● EXERCISE GOAL:
Render the following data as a numbered list, omitting any blank lines.

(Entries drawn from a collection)
— begin —
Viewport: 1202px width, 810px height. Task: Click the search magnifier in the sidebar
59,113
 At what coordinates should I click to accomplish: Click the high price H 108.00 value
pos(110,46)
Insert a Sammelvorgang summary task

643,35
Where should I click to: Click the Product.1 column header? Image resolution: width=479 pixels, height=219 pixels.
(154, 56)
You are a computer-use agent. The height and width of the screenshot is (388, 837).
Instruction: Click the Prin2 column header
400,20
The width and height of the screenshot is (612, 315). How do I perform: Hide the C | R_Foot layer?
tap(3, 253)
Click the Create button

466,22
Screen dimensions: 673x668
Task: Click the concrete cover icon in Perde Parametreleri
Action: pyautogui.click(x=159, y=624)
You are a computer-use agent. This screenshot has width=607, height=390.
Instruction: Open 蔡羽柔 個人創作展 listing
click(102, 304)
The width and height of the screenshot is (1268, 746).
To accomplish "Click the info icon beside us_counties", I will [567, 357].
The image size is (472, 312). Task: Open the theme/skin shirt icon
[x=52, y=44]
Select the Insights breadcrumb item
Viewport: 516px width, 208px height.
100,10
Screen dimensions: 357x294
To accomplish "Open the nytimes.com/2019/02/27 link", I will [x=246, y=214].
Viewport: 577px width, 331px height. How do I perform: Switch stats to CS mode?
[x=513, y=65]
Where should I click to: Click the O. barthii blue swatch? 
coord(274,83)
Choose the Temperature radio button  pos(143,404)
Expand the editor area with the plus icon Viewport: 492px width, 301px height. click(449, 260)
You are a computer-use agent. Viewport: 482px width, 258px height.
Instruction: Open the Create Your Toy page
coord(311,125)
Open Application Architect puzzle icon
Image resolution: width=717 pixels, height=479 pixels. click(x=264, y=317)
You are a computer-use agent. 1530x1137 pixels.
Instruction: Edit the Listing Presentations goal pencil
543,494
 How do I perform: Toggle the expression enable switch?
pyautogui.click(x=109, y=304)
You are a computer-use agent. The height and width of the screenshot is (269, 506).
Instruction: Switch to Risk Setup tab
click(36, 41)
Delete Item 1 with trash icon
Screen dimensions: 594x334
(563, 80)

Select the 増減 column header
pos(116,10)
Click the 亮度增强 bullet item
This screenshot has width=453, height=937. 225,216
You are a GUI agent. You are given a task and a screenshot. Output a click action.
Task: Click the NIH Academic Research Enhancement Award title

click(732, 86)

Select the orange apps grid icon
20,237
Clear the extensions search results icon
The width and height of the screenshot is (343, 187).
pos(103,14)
— end —
● ANSWER TO THE TASK:
1. Viewport: 1202px width, 810px height. Task: Click the search magnifier in the sidebar
2. 59,113
3.  At what coordinates should I click to accomplish: Click the high price H 108.00 value
4. pos(110,46)
5. Insert a Sammelvorgang summary task
6. 643,35
7. Where should I click to: Click the Product.1 column header? Image resolution: width=479 pixels, height=219 pixels.
8. (154, 56)
9. You are a computer-use agent. The height and width of the screenshot is (388, 837).
10. Instruction: Click the Prin2 column header
11. 400,20
12. The width and height of the screenshot is (612, 315). How do I perform: Hide the C | R_Foot layer?
13. tap(3, 253)
14. Click the Create button
15. 466,22
16. Screen dimensions: 673x668
17. Task: Click the concrete cover icon in Perde Parametreleri
18. Action: pyautogui.click(x=159, y=624)
19. You are a computer-use agent. This screenshot has width=607, height=390.
20. Instruction: Open 蔡羽柔 個人創作展 listing
21. click(102, 304)
22. The width and height of the screenshot is (1268, 746).
23. To accomplish "Click the info icon beside us_counties", I will [567, 357].
24. The image size is (472, 312). Task: Open the theme/skin shirt icon
25. [x=52, y=44]
26. Select the Insights breadcrumb item
27. Viewport: 516px width, 208px height.
28. 100,10
29. Screen dimensions: 357x294
30. To accomplish "Open the nytimes.com/2019/02/27 link", I will [x=246, y=214].
31. Viewport: 577px width, 331px height. How do I perform: Switch stats to CS mode?
32. [x=513, y=65]
33. Where should I click to: Click the O. barthii blue swatch? 
34. coord(274,83)
35. Choose the Temperature radio button  pos(143,404)
36. Expand the editor area with the plus icon Viewport: 492px width, 301px height. click(449, 260)
37. You are a computer-use agent. Viewport: 482px width, 258px height.
38. Instruction: Open the Create Your Toy page
39. coord(311,125)
40. Open Application Architect puzzle icon
41. Image resolution: width=717 pixels, height=479 pixels. click(x=264, y=317)
42. You are a computer-use agent. 1530x1137 pixels.
43. Instruction: Edit the Listing Presentations goal pencil
44. 543,494
45.  How do I perform: Toggle the expression enable switch?
46. pyautogui.click(x=109, y=304)
47. You are a computer-use agent. The height and width of the screenshot is (269, 506).
48. Instruction: Switch to Risk Setup tab
49. click(36, 41)
50. Delete Item 1 with trash icon
51. Screen dimensions: 594x334
52. (563, 80)
53. Select the 増減 column header
54. pos(116,10)
55. Click the 亮度增强 bullet item
56. This screenshot has width=453, height=937. 225,216
57. You are a GUI agent. You are given a task and a screenshot. Output a click action.
58. Task: Click the NIH Academic Research Enhancement Award title
59. click(732, 86)
60. Select the orange apps grid icon
61. 20,237
62. Clear the extensions search results icon
63. The width and height of the screenshot is (343, 187).
64. pos(103,14)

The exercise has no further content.